Ich brauche JMonkey und Xith3D.
Ich habe "jME2_0_1-Stable.zip", "jME2_04-12-2010.zip" und "xith3d-0.9.6-beta1.tar.bz2" geladen und wie schon bei JOGL alle .dll's in das jre/bin-Verzeichnis und alle .jar's in das jre/lib/ext-Verzeichnis kopiert (jeweils im JDK, im JRE_update_18 und im JRE6).
Leider habe ich damit keinen Erfolg, in Eclipse ist praktisch jede Zeile rot angestrichen.
Kann mir jemand sagen, wie man JMonkey und Xith3D installiert ?


----------



## OliverKroll (25. Apr 2010)

Zu JMonkey: Ich hatte nur JOGL installiert, nicht aber LWJGL. Mit LWJGL zusätzlich geht es.

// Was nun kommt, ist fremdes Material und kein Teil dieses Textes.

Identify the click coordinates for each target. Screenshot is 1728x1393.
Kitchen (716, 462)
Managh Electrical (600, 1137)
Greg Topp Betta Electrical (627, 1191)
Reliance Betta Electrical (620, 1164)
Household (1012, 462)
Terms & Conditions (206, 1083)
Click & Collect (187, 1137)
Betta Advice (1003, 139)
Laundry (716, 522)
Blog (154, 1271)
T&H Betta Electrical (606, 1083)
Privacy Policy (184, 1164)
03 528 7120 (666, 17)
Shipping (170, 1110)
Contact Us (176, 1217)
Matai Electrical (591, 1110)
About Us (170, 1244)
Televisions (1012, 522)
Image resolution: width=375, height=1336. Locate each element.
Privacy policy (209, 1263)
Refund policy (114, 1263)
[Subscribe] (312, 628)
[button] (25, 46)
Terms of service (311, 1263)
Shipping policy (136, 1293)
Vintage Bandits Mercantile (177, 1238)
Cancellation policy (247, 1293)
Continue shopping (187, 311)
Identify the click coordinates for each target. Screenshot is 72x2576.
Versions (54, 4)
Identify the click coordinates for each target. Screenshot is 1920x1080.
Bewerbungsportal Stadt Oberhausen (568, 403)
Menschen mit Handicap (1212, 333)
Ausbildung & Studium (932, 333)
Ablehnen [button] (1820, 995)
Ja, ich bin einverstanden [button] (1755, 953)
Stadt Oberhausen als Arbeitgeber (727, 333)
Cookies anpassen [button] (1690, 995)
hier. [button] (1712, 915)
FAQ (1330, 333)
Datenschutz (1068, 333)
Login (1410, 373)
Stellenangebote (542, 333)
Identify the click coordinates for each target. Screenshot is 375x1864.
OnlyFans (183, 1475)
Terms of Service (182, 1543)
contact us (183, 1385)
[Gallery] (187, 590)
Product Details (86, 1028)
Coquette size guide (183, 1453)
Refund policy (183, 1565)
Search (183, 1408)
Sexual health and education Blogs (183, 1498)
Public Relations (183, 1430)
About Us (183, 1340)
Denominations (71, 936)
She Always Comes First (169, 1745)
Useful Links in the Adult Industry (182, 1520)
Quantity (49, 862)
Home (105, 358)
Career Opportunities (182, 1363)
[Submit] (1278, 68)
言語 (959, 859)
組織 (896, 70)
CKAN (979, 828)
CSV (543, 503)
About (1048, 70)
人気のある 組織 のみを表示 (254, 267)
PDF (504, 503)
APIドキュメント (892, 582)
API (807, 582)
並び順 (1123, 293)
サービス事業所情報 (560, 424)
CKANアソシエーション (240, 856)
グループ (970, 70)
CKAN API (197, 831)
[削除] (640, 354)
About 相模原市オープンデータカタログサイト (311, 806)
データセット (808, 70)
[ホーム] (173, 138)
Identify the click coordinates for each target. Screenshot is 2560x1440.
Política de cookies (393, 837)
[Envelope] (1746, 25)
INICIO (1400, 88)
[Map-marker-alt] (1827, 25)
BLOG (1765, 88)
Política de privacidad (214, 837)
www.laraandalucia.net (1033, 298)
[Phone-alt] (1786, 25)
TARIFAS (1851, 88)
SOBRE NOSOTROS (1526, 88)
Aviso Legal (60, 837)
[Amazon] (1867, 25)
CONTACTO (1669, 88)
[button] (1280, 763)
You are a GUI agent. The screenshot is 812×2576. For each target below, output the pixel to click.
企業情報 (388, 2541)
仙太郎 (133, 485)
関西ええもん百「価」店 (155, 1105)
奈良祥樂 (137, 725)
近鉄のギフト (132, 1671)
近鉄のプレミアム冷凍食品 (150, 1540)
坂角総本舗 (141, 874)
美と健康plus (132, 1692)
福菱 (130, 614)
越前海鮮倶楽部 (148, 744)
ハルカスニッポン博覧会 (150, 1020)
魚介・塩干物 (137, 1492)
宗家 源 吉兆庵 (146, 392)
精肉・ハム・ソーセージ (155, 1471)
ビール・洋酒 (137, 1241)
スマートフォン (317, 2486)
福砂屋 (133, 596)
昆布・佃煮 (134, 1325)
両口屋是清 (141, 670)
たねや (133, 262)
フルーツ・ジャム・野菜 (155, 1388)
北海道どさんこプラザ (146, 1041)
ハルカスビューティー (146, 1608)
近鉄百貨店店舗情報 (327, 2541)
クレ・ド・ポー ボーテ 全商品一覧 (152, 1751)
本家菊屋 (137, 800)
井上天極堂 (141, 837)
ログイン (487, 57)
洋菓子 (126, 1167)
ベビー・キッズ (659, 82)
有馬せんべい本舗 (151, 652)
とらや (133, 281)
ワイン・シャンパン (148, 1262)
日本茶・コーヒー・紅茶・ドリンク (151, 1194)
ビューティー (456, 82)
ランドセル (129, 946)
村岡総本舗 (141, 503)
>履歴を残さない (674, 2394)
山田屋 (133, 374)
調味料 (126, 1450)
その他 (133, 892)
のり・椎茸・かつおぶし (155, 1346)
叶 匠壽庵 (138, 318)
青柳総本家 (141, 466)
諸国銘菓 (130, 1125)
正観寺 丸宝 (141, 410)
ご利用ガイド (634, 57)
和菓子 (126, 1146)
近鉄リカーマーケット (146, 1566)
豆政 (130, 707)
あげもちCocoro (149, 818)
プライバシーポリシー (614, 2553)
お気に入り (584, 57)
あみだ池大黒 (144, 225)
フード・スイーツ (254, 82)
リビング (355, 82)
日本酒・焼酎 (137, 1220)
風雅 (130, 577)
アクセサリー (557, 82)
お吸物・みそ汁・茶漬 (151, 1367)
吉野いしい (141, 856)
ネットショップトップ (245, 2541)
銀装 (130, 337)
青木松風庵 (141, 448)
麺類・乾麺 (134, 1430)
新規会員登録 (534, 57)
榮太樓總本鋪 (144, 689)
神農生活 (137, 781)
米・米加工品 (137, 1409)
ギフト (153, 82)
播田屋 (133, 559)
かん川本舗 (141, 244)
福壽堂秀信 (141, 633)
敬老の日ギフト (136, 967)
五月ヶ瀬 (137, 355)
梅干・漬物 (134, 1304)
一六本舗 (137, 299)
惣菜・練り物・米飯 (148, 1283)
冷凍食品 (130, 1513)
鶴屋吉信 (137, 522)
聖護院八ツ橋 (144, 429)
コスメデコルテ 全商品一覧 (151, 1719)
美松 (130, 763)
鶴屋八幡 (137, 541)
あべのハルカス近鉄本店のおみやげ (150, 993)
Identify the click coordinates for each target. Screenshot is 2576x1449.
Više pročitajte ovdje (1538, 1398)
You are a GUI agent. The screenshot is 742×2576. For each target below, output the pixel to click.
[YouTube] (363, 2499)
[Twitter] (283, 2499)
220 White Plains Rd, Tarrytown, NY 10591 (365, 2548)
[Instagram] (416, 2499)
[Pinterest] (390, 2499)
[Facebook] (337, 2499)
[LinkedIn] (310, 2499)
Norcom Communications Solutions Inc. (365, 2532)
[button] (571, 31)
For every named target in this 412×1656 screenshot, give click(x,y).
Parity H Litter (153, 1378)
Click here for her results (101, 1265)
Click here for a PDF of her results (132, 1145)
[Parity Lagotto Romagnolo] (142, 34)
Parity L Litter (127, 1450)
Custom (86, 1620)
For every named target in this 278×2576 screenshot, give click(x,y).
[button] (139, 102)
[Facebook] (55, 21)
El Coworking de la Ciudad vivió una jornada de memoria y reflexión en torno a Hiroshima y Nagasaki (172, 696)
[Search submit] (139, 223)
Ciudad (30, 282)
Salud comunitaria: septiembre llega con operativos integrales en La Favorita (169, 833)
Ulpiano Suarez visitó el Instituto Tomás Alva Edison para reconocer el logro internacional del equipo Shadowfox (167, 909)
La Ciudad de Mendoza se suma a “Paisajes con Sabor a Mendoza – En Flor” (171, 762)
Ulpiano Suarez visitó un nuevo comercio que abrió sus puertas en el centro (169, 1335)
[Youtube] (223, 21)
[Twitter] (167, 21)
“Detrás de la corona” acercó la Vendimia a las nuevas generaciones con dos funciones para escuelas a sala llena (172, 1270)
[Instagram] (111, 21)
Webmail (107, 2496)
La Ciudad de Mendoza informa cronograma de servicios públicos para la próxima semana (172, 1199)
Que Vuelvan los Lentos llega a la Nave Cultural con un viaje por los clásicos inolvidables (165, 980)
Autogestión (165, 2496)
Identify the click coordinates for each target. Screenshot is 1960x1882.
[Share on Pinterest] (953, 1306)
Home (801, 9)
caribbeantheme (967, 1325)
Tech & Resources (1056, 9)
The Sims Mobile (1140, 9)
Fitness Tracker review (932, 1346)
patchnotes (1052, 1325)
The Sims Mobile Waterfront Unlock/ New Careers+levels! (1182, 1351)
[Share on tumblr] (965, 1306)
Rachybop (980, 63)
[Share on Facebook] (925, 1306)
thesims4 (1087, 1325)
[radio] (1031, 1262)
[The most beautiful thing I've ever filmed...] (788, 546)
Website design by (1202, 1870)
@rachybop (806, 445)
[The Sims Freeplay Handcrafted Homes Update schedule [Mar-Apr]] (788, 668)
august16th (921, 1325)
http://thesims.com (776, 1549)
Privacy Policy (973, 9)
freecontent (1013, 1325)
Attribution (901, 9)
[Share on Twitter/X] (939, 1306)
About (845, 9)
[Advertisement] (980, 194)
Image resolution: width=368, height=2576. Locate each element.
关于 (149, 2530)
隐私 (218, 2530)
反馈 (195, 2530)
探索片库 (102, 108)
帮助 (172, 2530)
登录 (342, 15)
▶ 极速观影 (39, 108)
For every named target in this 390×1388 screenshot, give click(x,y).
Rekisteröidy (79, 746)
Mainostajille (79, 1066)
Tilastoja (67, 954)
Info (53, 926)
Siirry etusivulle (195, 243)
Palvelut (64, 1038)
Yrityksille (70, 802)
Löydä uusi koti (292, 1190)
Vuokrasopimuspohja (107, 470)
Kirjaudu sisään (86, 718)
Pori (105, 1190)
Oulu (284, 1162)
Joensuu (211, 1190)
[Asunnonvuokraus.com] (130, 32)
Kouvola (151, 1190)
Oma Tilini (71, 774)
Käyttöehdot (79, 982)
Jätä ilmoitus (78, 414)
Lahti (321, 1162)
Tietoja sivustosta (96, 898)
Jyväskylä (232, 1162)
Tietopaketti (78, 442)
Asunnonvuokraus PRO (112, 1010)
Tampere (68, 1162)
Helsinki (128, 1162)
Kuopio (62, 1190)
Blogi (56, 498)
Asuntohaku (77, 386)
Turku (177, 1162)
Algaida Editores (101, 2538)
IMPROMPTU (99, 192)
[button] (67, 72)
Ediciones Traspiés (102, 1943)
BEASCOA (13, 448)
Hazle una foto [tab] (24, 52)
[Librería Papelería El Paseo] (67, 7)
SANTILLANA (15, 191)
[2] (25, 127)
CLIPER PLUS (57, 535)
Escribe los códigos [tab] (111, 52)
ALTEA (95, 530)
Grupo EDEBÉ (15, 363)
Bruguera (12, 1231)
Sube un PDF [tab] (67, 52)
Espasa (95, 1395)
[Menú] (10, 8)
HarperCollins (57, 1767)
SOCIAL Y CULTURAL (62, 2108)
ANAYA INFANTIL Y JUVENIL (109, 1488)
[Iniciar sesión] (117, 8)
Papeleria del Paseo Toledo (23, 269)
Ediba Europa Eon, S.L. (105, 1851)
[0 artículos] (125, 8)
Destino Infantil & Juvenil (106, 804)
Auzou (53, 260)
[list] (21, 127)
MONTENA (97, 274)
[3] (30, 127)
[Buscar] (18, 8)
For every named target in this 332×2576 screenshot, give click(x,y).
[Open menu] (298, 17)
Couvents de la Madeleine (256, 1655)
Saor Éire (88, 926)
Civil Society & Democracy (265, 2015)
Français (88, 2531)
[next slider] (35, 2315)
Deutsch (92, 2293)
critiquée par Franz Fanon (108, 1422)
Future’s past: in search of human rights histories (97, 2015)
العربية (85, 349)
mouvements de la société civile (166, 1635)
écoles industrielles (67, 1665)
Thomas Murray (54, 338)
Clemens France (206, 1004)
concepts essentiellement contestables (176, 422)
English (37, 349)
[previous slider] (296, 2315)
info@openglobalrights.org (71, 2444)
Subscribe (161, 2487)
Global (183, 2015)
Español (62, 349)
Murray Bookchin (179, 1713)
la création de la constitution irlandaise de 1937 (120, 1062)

Weiterhin müssen die Zugriffsbeschränkungen (Access Restrictions) aufgehoben werden: beschrieben zum Beispiel auf [Eclipse] Access restriction: Class is not accessible due to restriction on required library - DigiZol
Damit läuft die Hälfte der Beispielprogramme von jME Wiki :: jME Wiki
Zu Xith3D: Fehlermeldung: Exception in thread "main" java.lang.NoClassDefFoundError: org/jagatoo/datatypes/Enableable
Wie löst man dieses Problem ?


----------



## OliverKroll (8. Mai 2010)

Zur Installation von JMonkey und JMonkey Physics als SVN-Projekt ist zu empfehlen das Tutorial auf
Teil 1: YouTube - jME Tutorial [1/2]: Setup jMonkeyEngine and jMEPhysics in Eclipse 3.5
Teil 2: YouTube - jME Tutorial [2/2]: Setup your own jME project in Eclipse


----------